[Begin Supplied records]

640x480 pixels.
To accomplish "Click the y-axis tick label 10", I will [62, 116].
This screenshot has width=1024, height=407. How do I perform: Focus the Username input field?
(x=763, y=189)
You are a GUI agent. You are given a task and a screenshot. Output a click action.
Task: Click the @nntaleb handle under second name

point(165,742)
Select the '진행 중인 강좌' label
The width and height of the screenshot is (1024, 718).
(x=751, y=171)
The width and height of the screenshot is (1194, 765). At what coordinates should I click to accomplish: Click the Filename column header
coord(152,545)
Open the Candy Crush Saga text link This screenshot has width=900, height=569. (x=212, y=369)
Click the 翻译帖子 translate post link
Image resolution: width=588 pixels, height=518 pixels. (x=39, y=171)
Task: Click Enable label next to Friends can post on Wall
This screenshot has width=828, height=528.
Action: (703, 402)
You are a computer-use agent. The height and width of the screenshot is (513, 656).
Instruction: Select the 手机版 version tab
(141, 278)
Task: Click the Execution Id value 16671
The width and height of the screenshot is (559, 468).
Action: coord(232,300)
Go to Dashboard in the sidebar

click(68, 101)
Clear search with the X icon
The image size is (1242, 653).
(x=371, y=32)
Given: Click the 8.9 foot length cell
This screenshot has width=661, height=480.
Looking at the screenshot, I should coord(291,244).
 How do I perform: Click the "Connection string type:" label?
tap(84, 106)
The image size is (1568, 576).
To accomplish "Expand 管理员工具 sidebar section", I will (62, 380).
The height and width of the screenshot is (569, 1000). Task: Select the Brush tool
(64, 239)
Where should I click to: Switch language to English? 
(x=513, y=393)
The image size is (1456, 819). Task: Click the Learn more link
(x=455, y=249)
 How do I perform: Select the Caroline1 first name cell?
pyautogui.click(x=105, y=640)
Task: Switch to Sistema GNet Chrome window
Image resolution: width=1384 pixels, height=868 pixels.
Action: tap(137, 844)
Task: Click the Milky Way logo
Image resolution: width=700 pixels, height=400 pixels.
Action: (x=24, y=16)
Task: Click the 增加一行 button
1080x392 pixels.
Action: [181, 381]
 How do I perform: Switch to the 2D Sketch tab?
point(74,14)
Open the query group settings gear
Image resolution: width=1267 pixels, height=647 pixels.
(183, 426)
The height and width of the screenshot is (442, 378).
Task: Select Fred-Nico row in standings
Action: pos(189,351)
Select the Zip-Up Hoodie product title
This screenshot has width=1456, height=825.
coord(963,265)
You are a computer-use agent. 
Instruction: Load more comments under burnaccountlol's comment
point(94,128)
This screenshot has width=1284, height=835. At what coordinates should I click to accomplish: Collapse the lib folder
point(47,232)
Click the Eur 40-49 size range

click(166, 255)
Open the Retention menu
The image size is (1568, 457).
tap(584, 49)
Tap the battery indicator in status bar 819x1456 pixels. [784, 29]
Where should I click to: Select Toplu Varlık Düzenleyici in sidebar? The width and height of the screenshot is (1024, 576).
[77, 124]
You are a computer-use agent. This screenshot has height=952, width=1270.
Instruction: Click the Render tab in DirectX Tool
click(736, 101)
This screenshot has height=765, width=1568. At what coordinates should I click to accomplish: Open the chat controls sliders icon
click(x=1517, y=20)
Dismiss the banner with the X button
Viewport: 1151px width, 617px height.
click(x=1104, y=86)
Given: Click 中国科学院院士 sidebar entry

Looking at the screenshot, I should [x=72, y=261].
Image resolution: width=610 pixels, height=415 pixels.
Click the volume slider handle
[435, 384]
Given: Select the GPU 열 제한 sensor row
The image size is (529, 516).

[End Supplied records]

_Exercise prompt_
Extract all of the records above line for line, without changing a word.

_Reply to the task_
640x480 pixels.
To accomplish "Click the y-axis tick label 10", I will [62, 116].
This screenshot has width=1024, height=407. How do I perform: Focus the Username input field?
(x=763, y=189)
You are a GUI agent. You are given a task and a screenshot. Output a click action.
Task: Click the @nntaleb handle under second name

point(165,742)
Select the '진행 중인 강좌' label
The width and height of the screenshot is (1024, 718).
(x=751, y=171)
The width and height of the screenshot is (1194, 765). At what coordinates should I click to accomplish: Click the Filename column header
coord(152,545)
Open the Candy Crush Saga text link This screenshot has width=900, height=569. (x=212, y=369)
Click the 翻译帖子 translate post link
Image resolution: width=588 pixels, height=518 pixels. (x=39, y=171)
Task: Click Enable label next to Friends can post on Wall
This screenshot has width=828, height=528.
Action: (703, 402)
You are a computer-use agent. The height and width of the screenshot is (513, 656).
Instruction: Select the 手机版 version tab
(141, 278)
Task: Click the Execution Id value 16671
The width and height of the screenshot is (559, 468).
Action: coord(232,300)
Go to Dashboard in the sidebar

click(68, 101)
Clear search with the X icon
The image size is (1242, 653).
(x=371, y=32)
Given: Click the 8.9 foot length cell
This screenshot has width=661, height=480.
Looking at the screenshot, I should coord(291,244).
 How do I perform: Click the "Connection string type:" label?
tap(84, 106)
The image size is (1568, 576).
To accomplish "Expand 管理员工具 sidebar section", I will (62, 380).
The height and width of the screenshot is (569, 1000). Task: Select the Brush tool
(64, 239)
Where should I click to: Switch language to English? 
(x=513, y=393)
The image size is (1456, 819). Task: Click the Learn more link
(x=455, y=249)
 How do I perform: Select the Caroline1 first name cell?
pyautogui.click(x=105, y=640)
Task: Switch to Sistema GNet Chrome window
Image resolution: width=1384 pixels, height=868 pixels.
Action: tap(137, 844)
Task: Click the Milky Way logo
Image resolution: width=700 pixels, height=400 pixels.
Action: (x=24, y=16)
Task: Click the 增加一行 button
1080x392 pixels.
Action: [181, 381]
 How do I perform: Switch to the 2D Sketch tab?
point(74,14)
Open the query group settings gear
Image resolution: width=1267 pixels, height=647 pixels.
(183, 426)
The height and width of the screenshot is (442, 378).
Task: Select Fred-Nico row in standings
Action: pos(189,351)
Select the Zip-Up Hoodie product title
This screenshot has width=1456, height=825.
coord(963,265)
You are a computer-use agent. 
Instruction: Load more comments under burnaccountlol's comment
point(94,128)
This screenshot has width=1284, height=835. At what coordinates should I click to accomplish: Collapse the lib folder
point(47,232)
Click the Eur 40-49 size range

click(166, 255)
Open the Retention menu
The image size is (1568, 457).
tap(584, 49)
Tap the battery indicator in status bar 819x1456 pixels. [784, 29]
Where should I click to: Select Toplu Varlık Düzenleyici in sidebar? The width and height of the screenshot is (1024, 576).
[77, 124]
You are a computer-use agent. This screenshot has height=952, width=1270.
Instruction: Click the Render tab in DirectX Tool
click(736, 101)
This screenshot has height=765, width=1568. At what coordinates should I click to accomplish: Open the chat controls sliders icon
click(x=1517, y=20)
Dismiss the banner with the X button
Viewport: 1151px width, 617px height.
click(x=1104, y=86)
Given: Click 中国科学院院士 sidebar entry

Looking at the screenshot, I should [x=72, y=261].
Image resolution: width=610 pixels, height=415 pixels.
Click the volume slider handle
[435, 384]
Given: Select the GPU 열 제한 sensor row
The image size is (529, 516).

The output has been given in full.